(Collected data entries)
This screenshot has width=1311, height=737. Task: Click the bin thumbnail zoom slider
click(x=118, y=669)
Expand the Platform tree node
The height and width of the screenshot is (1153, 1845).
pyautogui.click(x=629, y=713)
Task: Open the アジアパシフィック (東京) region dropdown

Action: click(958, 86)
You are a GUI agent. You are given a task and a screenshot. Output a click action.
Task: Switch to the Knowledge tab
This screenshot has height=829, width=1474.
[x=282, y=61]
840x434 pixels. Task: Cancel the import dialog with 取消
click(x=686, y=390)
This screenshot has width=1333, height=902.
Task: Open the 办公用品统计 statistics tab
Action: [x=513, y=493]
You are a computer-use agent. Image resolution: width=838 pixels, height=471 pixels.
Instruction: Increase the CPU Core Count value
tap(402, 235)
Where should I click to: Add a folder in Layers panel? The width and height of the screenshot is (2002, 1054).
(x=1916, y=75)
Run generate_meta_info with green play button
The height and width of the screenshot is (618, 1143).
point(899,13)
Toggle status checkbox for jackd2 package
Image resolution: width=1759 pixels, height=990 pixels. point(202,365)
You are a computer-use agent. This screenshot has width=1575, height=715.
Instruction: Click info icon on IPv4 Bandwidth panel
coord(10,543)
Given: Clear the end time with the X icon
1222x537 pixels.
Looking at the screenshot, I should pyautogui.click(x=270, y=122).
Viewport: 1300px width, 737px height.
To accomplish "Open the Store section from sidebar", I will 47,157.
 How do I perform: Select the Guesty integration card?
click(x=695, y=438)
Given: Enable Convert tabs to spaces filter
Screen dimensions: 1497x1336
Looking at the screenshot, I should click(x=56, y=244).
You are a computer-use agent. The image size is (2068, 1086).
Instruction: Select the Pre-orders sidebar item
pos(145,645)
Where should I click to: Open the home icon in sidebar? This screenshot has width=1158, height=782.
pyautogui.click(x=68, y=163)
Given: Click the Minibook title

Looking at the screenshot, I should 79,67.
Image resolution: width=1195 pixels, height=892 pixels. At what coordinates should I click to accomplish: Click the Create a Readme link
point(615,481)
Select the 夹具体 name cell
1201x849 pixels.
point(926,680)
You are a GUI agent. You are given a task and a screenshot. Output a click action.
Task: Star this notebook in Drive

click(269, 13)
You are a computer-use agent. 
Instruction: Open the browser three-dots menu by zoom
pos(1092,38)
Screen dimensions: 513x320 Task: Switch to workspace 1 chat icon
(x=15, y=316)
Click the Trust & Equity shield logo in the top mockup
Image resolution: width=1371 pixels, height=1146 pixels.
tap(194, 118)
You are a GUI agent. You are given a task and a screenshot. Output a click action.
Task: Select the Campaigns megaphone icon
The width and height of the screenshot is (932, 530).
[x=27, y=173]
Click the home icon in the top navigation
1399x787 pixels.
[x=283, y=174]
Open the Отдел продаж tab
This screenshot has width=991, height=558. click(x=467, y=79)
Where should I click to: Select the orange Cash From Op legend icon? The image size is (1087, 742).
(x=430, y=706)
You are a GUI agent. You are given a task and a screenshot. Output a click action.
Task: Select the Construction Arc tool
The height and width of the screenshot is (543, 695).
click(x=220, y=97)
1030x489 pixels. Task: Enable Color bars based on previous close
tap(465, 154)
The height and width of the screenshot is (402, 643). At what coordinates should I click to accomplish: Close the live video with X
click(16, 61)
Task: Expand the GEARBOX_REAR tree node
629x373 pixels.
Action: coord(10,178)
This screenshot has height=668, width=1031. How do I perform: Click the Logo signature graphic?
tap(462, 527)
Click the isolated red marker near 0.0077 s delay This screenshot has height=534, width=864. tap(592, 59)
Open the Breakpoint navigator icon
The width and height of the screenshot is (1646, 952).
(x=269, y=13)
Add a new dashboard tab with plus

• [TASK BRIEF]:
Copy out the line holding "Where should I click to: Select" along with all lines after it through the end of the entries, exactly and only these.

• [EXERCISE OUTPUT]:
Where should I click to: Select the orange Cash From Op legend icon? The image size is (1087, 742).
(x=430, y=706)
You are a GUI agent. You are given a task and a screenshot. Output a click action.
Task: Select the Construction Arc tool
The height and width of the screenshot is (543, 695).
click(x=220, y=97)
1030x489 pixels. Task: Enable Color bars based on previous close
tap(465, 154)
The height and width of the screenshot is (402, 643). At what coordinates should I click to accomplish: Close the live video with X
click(16, 61)
Task: Expand the GEARBOX_REAR tree node
629x373 pixels.
Action: coord(10,178)
This screenshot has height=668, width=1031. How do I perform: Click the Logo signature graphic?
tap(462, 527)
Click the isolated red marker near 0.0077 s delay This screenshot has height=534, width=864. tap(592, 59)
Open the Breakpoint navigator icon
The width and height of the screenshot is (1646, 952).
(x=269, y=13)
Add a new dashboard tab with plus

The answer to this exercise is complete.